Stąd jeśli mówimy o budowaniu klimatu grozy - nie wiem - jak w "Obcym 2", "Rzeczy" czy choćby "The Ring" - był klimat - to tu nawet nie ma czasu na jego zbudowanie bo zaraz coś wyskoczy :) Film nie jest zły ale dla mnie taka konstrukcja filmu jest po prostu 'tania'.
Zgadzam się. Oprócz dwóch czy trzech pierwszych scen (nie licząc openingu) każda scena kończy się chamskim jumpscarem. W dodatku do bólu wtórny, fabuła jest nielogiczna, aktorstwo w sumie może być i całkiem znośnie się to ogląda.
Spojler. Kto w ogóle przywołał istotę? Pan, który porwał dziewczynkę i oddał ją demonowi, by zobaczyć zmarłą żonę czy młody żyd, który chciał, by ojciec przepisał mu dom?
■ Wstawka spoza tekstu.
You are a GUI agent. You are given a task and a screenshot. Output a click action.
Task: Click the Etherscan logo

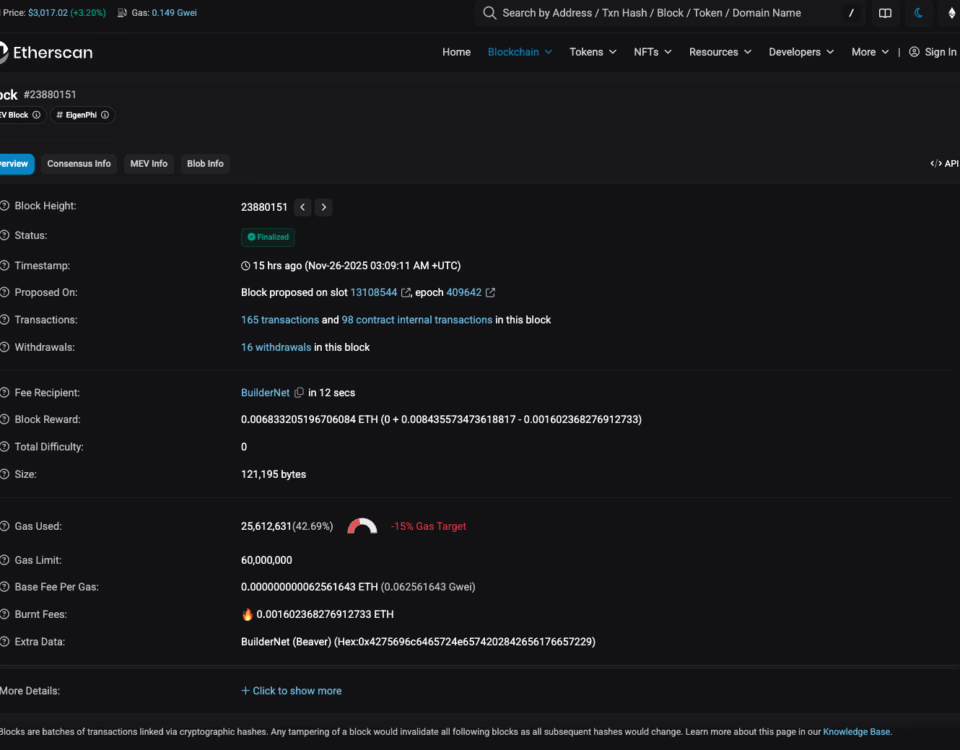click(48, 52)
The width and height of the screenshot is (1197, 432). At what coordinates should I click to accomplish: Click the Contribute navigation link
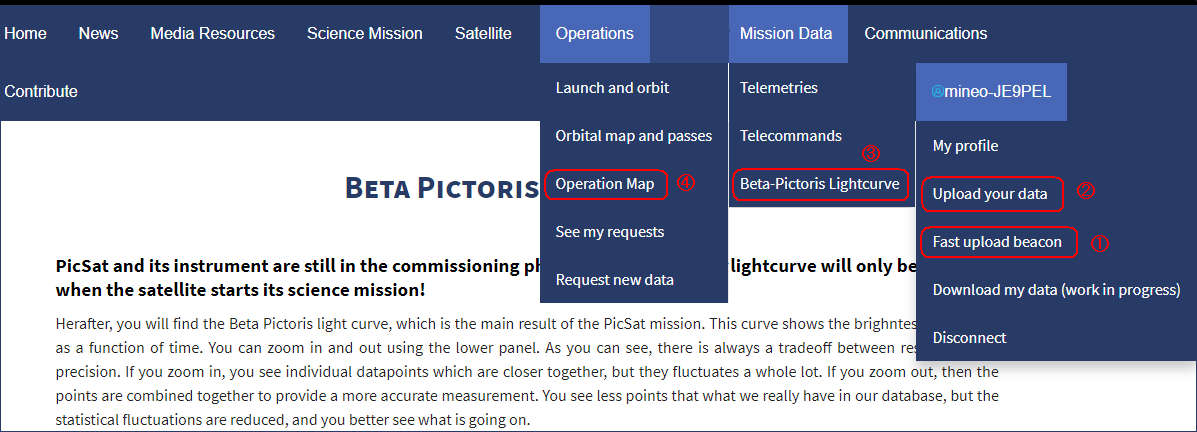(41, 92)

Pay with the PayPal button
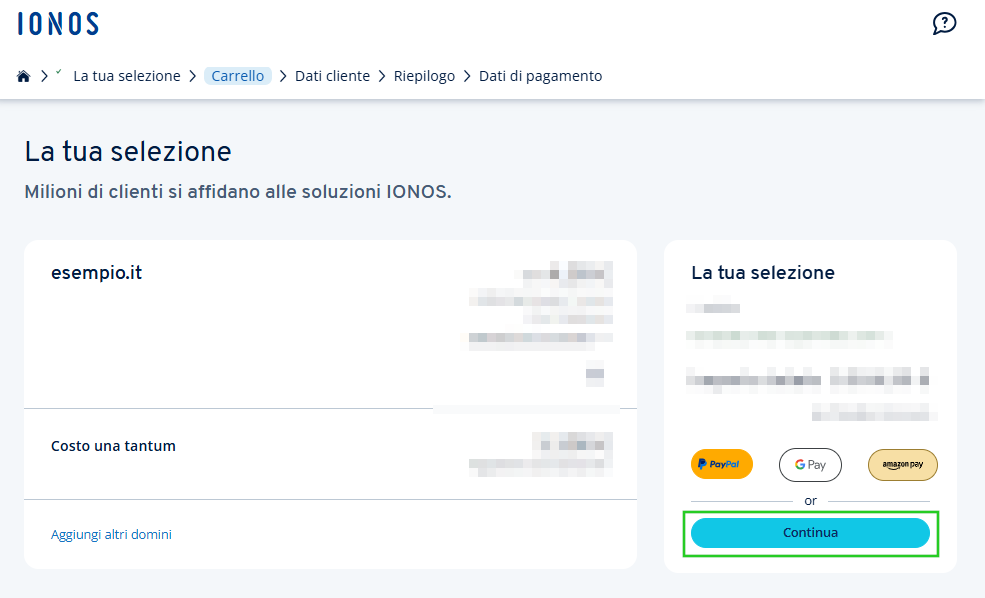[x=721, y=464]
Art (młody Żyd). Starszy pan z początku filmu po prostu zamknął dręczącego go demona w swoim ciele, a Art przez swoją głupotę wypuścił istotę, która zaczęła prześladować jego żonę ze względu na swój "fetysz" więc to młody przywołał Abyzou.
Okej, ale, popraw mnie, jeśli było inaczej, to starszy pan wywołał istotę, by zobaczyć swoją zmarłą żonę i "opłatą" za to było życie tej kilkulatki. Kiedy zorientował się co zrobił, zamknął demona pół na pół, chyba, w swoim ciele i w medalionie, który później rozbił Art. I chyba nie przez głupotę, a z przestrachu upuścił ten naszyjnik.
Raczej tak było (nie wszystko już pamiętam) ale na 98% masz rację, właśnie tak. Co do upuszczenia medalionu, nie chodzi mi o sam akt, tylko o to, co zrobił później. Wiedział, jako ktoś, kto jakkolwiek ma do czynienia z sekcjami zwłok, że każdy szczegół jest istotny, i się wystraszył, upuścił, ale powinien powiedzieć o tym ojcu, a tego nie zrobił. A że może mieć to jakieś konsekwencje to powinien się domyślić, skoro trup nagle otworzył oczy.